## Directions for this task
With pictures left out, please repeat word for word the lines from the one containing "Task: Select the calendar 12 icon" through the end of the records.
[Opening Data records section]
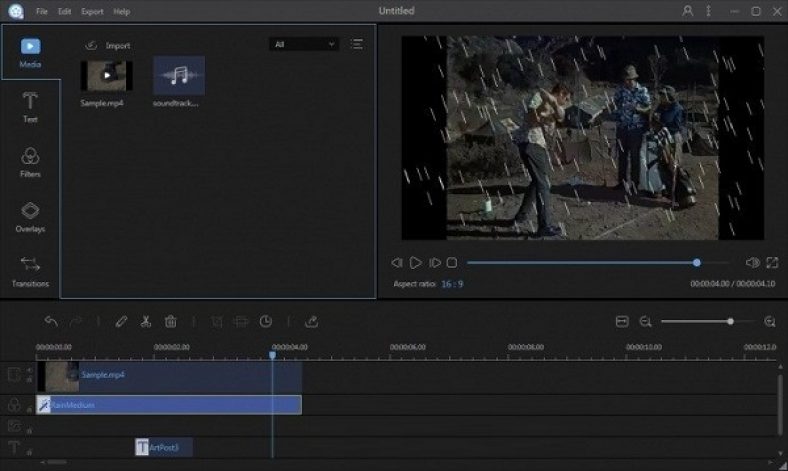Open the media list sort options
788x471 pixels.
point(357,45)
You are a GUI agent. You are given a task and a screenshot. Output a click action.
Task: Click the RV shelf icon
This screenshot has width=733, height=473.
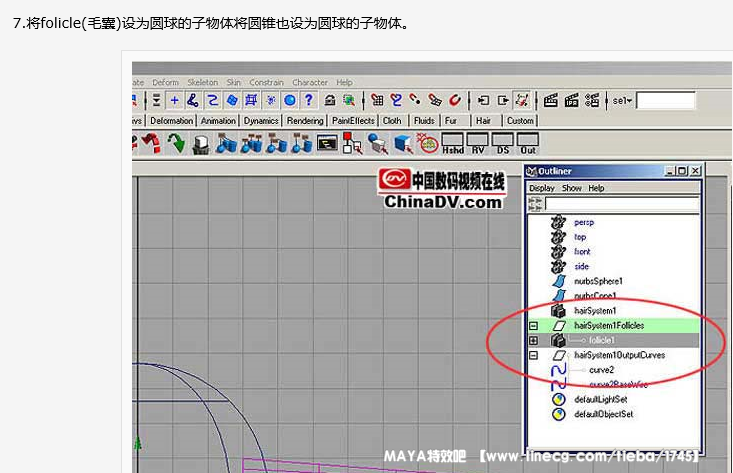478,144
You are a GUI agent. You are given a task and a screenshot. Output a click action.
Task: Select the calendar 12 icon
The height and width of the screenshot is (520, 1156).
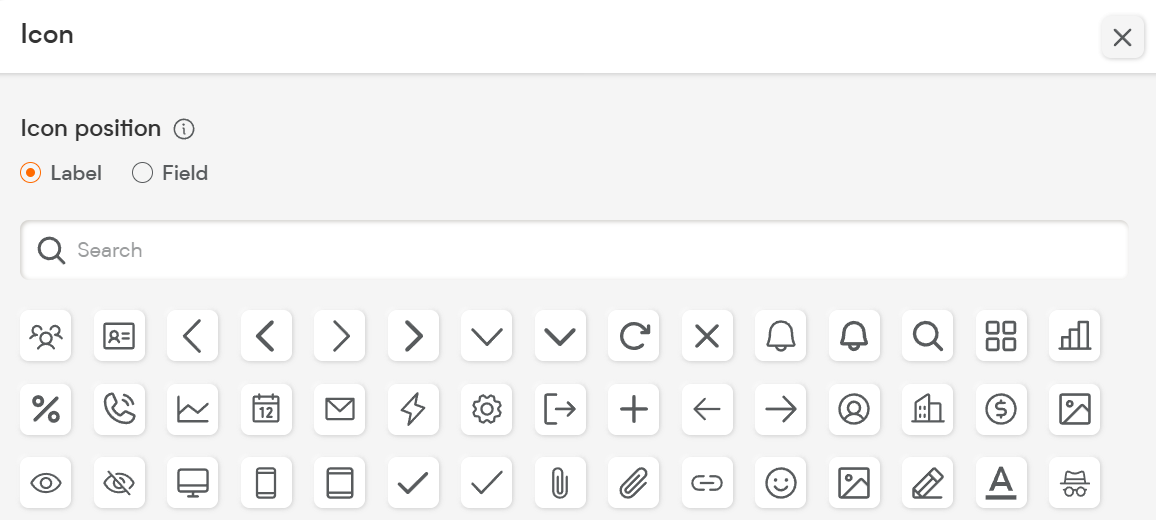[266, 409]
[Closing Data records section]
## Expected output
Task: Select the calendar 12 icon
The height and width of the screenshot is (520, 1156).
[266, 409]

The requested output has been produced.